**Task statement**. Which lines of the material below contain the word "will"? Copy each of those lines and leave out the rest.

=====

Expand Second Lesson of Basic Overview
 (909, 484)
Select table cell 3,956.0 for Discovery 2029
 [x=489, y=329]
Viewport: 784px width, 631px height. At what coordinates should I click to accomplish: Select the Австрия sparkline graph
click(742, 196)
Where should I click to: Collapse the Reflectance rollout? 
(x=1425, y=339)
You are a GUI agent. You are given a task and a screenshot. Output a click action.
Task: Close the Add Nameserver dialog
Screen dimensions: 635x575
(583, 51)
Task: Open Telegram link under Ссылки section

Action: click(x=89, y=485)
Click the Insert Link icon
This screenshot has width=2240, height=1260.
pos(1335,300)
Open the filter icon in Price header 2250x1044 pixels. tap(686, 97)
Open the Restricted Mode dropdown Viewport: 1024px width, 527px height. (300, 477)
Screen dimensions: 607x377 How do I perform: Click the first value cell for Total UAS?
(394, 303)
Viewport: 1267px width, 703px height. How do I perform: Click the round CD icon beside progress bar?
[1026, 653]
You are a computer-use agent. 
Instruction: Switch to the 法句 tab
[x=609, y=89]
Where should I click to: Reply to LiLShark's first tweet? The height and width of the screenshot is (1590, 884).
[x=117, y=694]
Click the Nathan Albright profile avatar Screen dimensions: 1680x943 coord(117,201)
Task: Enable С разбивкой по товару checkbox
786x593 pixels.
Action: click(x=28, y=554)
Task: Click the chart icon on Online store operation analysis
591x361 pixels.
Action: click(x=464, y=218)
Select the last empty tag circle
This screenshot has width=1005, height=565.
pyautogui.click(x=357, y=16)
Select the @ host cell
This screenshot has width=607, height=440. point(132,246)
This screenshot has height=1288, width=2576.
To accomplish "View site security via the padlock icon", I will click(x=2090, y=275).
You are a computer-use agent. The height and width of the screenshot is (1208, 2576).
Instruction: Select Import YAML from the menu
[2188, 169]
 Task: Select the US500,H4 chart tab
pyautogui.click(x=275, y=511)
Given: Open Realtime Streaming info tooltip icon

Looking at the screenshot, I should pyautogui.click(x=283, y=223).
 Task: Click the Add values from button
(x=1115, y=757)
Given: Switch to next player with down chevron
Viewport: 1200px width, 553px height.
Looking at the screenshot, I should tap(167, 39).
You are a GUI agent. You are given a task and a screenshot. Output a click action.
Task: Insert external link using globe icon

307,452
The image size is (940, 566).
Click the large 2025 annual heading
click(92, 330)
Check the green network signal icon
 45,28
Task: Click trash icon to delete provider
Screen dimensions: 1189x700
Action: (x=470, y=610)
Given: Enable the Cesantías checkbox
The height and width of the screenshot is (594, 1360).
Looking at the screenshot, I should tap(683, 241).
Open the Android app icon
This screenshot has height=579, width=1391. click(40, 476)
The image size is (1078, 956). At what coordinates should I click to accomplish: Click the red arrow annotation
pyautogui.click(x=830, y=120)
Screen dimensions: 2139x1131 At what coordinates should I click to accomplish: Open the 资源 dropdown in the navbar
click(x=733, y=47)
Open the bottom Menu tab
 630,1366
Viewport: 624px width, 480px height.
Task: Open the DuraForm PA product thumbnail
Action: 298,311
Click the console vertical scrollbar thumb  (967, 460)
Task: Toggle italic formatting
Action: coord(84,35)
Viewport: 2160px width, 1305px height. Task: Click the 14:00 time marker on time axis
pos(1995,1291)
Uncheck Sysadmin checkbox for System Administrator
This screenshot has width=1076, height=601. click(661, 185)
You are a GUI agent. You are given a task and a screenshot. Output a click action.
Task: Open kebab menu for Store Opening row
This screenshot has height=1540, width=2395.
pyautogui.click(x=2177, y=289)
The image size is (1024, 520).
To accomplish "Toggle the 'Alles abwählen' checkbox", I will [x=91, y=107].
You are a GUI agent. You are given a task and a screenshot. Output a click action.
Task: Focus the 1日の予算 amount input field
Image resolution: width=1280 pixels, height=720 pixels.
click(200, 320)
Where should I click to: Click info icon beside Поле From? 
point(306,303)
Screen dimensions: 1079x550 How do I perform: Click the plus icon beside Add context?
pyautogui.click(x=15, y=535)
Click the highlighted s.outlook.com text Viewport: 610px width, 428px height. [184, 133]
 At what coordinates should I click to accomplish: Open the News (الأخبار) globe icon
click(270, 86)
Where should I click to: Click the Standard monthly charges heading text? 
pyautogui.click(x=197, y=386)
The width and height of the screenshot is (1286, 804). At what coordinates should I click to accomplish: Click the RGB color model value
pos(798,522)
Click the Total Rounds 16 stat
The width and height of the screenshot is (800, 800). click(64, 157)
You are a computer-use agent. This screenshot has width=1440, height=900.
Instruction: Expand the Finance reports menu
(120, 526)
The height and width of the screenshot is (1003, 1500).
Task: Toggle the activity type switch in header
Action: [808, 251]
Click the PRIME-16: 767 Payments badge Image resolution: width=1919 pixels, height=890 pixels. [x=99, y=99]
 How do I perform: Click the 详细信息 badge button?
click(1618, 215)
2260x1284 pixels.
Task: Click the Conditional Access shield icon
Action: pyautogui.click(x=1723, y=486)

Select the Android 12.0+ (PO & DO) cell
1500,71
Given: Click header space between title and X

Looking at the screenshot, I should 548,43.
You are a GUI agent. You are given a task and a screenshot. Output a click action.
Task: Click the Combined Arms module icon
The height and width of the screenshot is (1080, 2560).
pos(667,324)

=====

**Exercise response**.
To accomplish "View site security via the padlock icon", I will click(x=2090, y=275).
To accomplish "Toggle the 'Alles abwählen' checkbox", I will [x=91, y=107].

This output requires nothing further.